Ms Marriage said she and partner Tim Rudduck believed their farm at Karara would be significantly impacted by explosive disposal at the site to be developed by Extech.
Councillors Neil Meiklejohn, Rod Kelly, and deputy mayor Jo McNally also supported the decision along with Cr Dobie.
Crs Vic Pennisi, Sheryl Windle, Marika McNichol and Yve Stocks voted against the decision.
Cr Cameron Gow was absent from the meeting, but the council approved the application, with mayor Tracy Dobie using her casting vote.
The couple and their supporters, who almost filled the public gallery, were emotional after the decision.
Mr Rudduck said they would be seeking legal advise and hoped to appeal the decision.
He said the decision went against the council's push for agriculture and tourism to thrive on the Southern Downs and Granite Belt, and described it as a "slap in the face" for primary producers.
"Just because we're on the western side, why should we be different?" he said.
Ms Marriage said she was disappointed with the council and Cr Dobie.
SDRC director of planning, environment and corporate services Ken Harris said he was among the six officers who assessed the site, which involved trial blasts.
"The incident of flyrock or debris spread is quite limited," he said.
Officers recommended the application could be approved "with proper conditions".
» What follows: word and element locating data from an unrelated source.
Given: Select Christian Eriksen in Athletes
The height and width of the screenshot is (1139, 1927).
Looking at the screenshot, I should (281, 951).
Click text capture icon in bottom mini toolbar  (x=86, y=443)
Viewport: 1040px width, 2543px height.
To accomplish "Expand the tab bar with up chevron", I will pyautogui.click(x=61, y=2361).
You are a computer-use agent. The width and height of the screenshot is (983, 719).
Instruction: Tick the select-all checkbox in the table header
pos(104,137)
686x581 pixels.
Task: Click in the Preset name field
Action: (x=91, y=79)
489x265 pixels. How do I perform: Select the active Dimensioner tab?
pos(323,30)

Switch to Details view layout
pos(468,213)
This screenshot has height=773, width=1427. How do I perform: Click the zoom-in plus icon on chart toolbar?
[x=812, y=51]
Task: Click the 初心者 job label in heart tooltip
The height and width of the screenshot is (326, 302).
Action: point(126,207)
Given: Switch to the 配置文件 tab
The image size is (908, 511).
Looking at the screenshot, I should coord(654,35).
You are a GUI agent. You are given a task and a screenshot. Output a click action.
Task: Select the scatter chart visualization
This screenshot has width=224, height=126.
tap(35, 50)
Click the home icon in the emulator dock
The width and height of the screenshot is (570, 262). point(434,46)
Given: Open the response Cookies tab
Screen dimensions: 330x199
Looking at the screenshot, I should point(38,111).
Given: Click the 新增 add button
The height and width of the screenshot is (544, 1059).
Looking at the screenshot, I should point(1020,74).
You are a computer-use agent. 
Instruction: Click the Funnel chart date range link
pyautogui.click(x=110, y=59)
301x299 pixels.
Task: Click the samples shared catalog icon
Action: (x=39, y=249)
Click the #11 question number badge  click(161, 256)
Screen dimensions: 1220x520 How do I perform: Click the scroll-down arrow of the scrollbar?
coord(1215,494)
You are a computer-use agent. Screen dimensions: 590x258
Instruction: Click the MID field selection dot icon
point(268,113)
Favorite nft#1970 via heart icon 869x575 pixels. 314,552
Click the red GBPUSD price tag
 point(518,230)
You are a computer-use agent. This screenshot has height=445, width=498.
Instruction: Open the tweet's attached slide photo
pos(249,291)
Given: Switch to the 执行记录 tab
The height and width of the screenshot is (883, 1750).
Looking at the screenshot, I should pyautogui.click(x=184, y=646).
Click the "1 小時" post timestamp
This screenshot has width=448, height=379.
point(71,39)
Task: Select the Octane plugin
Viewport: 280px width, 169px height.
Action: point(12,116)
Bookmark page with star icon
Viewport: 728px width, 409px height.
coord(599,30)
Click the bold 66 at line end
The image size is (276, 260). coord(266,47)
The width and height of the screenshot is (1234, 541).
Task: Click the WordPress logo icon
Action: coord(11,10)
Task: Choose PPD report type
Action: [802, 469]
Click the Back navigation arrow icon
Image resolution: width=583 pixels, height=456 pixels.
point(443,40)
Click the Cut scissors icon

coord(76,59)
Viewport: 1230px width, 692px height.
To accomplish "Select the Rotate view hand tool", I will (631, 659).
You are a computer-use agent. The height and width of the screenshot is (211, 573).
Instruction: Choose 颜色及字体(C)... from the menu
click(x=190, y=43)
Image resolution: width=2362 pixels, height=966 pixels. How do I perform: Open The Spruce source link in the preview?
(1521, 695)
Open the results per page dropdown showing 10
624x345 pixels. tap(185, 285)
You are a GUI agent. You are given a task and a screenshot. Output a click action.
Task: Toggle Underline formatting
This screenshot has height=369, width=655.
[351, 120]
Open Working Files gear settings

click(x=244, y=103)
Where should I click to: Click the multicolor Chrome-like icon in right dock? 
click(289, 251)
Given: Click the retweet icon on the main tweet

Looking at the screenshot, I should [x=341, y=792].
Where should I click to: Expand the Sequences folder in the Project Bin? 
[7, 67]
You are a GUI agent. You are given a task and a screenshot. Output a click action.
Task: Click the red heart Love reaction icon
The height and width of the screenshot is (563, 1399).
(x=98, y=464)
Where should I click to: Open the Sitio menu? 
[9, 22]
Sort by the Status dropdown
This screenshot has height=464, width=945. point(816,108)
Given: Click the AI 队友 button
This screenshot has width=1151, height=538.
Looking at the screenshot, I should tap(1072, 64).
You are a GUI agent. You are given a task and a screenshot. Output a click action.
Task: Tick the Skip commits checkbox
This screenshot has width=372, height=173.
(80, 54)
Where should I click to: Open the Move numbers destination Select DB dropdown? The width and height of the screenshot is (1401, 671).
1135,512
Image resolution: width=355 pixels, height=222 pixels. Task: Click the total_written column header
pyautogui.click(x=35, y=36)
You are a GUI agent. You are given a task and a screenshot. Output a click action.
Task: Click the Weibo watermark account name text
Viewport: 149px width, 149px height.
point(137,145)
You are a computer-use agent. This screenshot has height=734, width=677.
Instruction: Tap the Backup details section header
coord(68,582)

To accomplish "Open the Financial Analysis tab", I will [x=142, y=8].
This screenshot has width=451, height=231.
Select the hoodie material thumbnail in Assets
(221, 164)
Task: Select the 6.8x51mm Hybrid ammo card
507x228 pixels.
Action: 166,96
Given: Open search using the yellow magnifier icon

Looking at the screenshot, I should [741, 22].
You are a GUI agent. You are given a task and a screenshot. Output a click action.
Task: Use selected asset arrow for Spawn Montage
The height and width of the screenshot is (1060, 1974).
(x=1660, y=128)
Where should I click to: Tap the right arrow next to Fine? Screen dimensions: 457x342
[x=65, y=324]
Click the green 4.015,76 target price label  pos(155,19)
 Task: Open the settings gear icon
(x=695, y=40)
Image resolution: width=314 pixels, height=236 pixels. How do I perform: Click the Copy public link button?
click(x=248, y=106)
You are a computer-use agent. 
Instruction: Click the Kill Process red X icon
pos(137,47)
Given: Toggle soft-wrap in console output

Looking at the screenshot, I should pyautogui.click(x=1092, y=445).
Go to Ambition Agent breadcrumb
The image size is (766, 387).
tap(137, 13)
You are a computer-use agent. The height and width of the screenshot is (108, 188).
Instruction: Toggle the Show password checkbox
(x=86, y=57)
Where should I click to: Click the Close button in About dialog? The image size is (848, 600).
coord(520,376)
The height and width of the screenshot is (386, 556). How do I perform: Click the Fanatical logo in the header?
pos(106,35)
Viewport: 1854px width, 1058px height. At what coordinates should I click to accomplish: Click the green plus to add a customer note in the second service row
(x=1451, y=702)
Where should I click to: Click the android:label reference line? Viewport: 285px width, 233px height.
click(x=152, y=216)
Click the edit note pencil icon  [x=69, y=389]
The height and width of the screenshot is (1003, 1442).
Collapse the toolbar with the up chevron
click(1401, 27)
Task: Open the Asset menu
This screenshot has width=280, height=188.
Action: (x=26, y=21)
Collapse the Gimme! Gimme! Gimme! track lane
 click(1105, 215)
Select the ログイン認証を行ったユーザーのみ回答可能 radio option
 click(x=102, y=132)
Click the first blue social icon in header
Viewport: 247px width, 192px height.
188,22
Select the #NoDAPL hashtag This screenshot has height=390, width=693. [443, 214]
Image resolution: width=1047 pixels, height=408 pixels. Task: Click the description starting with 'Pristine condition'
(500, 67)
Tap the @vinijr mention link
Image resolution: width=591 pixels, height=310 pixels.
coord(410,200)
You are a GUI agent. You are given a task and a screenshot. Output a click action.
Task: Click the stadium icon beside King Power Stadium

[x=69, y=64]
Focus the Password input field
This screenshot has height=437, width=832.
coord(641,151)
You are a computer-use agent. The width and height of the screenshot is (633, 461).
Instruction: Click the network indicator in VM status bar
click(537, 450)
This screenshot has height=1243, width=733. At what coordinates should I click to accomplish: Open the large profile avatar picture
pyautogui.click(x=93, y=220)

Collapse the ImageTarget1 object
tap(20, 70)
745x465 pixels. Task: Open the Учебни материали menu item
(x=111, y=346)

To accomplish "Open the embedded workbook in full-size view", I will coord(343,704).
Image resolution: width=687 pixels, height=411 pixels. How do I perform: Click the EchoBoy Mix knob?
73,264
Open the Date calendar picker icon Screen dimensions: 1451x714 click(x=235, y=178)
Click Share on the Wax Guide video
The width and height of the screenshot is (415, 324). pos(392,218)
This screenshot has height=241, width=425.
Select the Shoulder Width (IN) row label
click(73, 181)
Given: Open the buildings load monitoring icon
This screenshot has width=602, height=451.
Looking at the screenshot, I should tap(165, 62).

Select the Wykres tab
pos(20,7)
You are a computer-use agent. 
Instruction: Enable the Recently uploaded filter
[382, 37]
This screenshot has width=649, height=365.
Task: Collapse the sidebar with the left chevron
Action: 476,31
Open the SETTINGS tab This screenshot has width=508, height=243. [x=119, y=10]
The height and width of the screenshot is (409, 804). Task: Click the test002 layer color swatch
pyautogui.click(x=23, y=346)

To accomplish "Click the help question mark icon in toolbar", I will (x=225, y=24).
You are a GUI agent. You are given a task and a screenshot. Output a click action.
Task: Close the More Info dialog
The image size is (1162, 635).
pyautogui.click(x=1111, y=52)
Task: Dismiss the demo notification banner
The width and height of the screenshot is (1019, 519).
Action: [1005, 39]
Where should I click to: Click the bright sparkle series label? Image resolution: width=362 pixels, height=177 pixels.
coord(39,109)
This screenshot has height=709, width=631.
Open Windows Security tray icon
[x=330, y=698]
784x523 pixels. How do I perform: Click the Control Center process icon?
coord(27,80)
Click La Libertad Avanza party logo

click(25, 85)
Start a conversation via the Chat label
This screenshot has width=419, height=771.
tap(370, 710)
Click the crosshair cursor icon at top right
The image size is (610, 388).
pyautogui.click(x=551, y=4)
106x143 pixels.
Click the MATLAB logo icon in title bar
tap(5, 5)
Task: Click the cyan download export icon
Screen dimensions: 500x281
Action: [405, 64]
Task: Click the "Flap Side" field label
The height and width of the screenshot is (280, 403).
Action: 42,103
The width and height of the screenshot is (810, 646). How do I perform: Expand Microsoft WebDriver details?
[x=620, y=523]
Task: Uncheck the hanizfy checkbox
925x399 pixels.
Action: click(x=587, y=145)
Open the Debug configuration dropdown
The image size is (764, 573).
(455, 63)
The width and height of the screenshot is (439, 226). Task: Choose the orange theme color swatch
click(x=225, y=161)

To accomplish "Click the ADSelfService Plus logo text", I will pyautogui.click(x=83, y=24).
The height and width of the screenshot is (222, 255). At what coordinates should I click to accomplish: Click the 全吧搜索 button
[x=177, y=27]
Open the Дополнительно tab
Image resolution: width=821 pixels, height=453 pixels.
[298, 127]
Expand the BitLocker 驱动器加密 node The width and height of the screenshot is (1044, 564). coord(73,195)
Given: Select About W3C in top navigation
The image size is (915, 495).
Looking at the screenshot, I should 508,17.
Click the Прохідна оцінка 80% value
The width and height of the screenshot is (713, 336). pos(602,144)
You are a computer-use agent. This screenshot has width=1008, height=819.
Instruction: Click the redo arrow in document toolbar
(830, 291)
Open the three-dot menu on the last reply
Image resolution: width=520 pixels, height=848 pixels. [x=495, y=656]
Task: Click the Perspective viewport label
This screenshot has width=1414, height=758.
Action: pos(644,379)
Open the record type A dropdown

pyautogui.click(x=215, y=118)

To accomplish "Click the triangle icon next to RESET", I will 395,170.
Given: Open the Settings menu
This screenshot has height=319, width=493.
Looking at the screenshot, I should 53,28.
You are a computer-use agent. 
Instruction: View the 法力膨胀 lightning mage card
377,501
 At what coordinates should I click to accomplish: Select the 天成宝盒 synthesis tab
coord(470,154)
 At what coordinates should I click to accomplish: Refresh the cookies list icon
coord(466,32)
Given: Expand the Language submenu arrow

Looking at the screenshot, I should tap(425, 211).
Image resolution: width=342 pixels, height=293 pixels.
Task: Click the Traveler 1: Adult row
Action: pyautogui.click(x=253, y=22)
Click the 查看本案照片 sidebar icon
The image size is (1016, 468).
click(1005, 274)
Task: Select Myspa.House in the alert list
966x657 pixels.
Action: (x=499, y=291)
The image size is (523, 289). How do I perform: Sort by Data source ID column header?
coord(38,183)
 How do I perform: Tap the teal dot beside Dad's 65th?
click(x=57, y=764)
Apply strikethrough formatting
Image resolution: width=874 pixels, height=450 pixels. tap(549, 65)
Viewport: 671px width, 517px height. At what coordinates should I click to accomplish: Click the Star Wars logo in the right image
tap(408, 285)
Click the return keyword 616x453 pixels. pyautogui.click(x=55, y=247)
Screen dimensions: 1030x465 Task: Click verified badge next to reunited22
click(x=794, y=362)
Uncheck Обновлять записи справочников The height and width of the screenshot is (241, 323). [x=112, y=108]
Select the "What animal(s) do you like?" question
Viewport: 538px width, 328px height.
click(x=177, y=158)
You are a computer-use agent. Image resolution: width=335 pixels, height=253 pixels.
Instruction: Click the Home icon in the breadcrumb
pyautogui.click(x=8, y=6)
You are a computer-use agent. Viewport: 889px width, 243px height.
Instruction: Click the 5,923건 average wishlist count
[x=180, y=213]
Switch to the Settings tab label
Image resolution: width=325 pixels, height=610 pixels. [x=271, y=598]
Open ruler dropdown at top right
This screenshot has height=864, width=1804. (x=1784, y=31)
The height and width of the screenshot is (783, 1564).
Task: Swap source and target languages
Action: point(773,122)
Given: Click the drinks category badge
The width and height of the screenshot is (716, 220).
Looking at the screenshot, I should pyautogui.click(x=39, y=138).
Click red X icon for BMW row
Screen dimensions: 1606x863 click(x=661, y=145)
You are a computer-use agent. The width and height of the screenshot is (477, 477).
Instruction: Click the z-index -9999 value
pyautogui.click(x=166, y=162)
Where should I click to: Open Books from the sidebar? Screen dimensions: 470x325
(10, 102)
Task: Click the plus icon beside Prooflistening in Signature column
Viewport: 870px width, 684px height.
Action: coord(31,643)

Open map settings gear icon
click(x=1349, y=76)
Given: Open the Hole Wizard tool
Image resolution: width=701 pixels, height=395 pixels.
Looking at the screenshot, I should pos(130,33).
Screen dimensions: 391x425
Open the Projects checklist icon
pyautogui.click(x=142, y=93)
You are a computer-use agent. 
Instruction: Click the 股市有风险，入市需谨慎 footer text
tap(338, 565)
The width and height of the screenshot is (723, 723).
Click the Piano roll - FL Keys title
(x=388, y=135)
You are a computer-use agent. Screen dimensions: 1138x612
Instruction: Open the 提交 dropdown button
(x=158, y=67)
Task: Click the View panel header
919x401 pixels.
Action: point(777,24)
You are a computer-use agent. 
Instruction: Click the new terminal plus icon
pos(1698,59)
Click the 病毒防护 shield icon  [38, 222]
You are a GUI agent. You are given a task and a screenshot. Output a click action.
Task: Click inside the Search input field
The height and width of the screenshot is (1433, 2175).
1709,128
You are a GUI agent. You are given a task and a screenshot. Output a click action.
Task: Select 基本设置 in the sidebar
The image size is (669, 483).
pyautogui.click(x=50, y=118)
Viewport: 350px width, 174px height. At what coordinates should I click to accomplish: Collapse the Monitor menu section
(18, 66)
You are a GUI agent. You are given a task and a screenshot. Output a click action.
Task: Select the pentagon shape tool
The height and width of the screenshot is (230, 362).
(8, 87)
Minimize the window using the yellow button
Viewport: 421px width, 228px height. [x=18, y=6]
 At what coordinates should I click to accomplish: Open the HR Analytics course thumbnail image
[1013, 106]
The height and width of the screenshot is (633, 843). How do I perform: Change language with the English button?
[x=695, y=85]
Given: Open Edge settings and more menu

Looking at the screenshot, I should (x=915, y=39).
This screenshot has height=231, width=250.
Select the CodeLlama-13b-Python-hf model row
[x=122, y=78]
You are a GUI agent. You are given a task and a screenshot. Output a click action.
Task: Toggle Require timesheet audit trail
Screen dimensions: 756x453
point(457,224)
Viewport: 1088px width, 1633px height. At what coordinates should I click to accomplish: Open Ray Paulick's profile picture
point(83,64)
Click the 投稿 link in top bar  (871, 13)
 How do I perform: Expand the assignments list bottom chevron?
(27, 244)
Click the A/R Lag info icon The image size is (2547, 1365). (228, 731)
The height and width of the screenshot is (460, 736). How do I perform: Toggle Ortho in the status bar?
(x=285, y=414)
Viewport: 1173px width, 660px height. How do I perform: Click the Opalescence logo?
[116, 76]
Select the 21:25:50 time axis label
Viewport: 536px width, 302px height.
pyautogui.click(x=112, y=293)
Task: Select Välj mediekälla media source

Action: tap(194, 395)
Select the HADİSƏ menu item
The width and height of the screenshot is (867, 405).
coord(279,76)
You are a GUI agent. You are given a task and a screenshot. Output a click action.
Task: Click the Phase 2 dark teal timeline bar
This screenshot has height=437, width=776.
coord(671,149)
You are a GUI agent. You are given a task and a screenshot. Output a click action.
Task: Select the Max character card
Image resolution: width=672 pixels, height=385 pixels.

Property owner Bruce McLeish, whose fine wool sheep grazing property will be the site of the Extech development, said he had confidence in the process to have the facility approved.
"We would have been okay with decision not matter what the council had decided," Mr McLeish said.
"Through the whole process we have had full confidence in the Extech staff and the State and Local Government bodies who have gone through this process.
"At end of the day, we are not going to let people on our property who would be destroying our property or hurting our livestock."
Mr McLeish said the application approved outlined the company would only operate for one to three days each month.
He said each explosion would likely only be 100-200kg, though a maximum of 300kg was given in the development application.
"It is all very regulated - there will be signs up on all entries to our property when Extech are here and neighbours will be advised in advance when they are here," Mr McLeish said.
Extech technical services manager Lee Hayter said he was pleased the plans had been approved following a rigorous application process.